**Directions for this task:** Across the lines of the records below, how many have the string "davon" in them? Answer with the number alone.

**Exercise materials:**
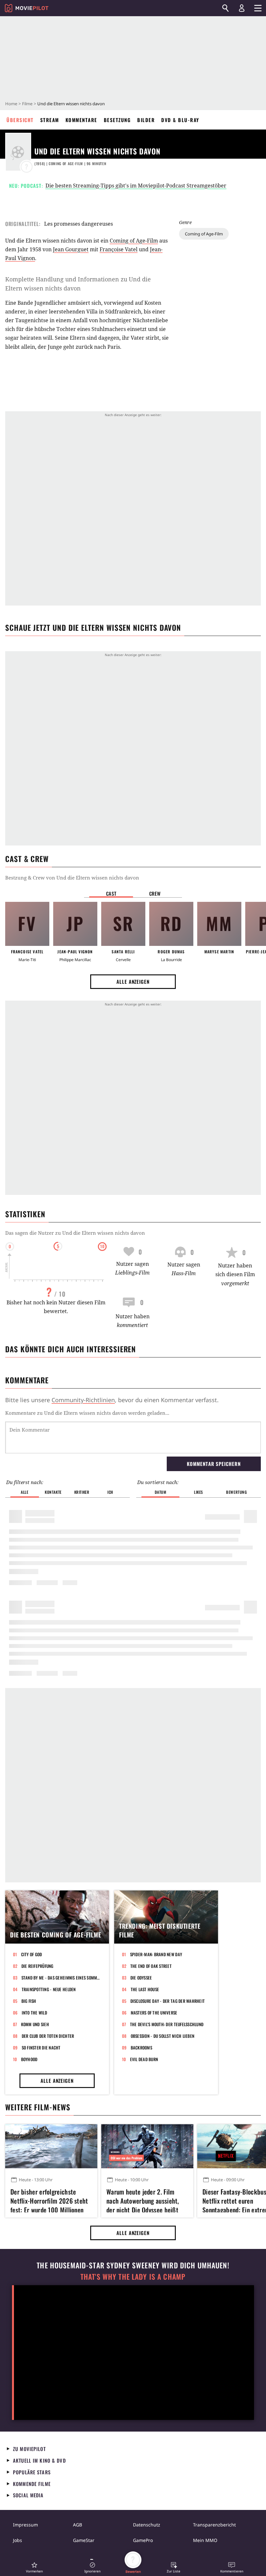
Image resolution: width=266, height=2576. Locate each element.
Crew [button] (155, 893)
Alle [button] (24, 1492)
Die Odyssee (141, 1977)
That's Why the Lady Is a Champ (133, 2276)
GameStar (83, 2540)
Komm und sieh (35, 2024)
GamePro (143, 2540)
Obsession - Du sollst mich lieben (163, 2036)
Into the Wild (34, 2012)
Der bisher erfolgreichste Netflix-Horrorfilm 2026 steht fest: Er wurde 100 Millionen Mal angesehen (49, 2199)
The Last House (145, 1989)
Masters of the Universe (154, 2012)
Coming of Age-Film (204, 234)
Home (11, 104)
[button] (34, 2567)
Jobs (17, 2540)
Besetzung (117, 119)
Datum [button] (160, 1492)
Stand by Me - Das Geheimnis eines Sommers (61, 1977)
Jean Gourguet (71, 249)
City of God (31, 1954)
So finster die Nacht (41, 2047)
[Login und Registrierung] (242, 8)
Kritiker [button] (82, 1492)
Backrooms (141, 2047)
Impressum (25, 2525)
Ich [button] (110, 1492)
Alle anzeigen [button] (133, 981)
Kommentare (81, 119)
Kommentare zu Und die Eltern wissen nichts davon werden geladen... (87, 1413)
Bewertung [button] (236, 1492)
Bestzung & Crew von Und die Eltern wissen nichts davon (72, 877)
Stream (49, 119)
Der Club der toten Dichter (48, 2036)
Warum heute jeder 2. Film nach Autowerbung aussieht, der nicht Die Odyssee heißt (142, 2199)
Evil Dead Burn (144, 2059)
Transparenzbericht (214, 2525)
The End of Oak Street (151, 1966)
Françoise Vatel (119, 249)
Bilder (146, 119)
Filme (27, 104)
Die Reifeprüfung (37, 1966)
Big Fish (28, 2001)
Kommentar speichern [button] (213, 1463)
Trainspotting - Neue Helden (49, 1989)
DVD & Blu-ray (180, 119)
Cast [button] (111, 893)
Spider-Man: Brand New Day (156, 1954)
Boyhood (29, 2059)
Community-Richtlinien (83, 1400)
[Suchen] (225, 8)
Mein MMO (205, 2540)
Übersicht (20, 119)
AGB (77, 2525)
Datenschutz (146, 2525)
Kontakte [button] (53, 1492)
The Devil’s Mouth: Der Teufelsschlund (167, 2024)
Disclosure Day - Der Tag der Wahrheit (167, 2001)
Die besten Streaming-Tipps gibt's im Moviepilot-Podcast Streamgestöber (135, 185)
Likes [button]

**Response box:** 2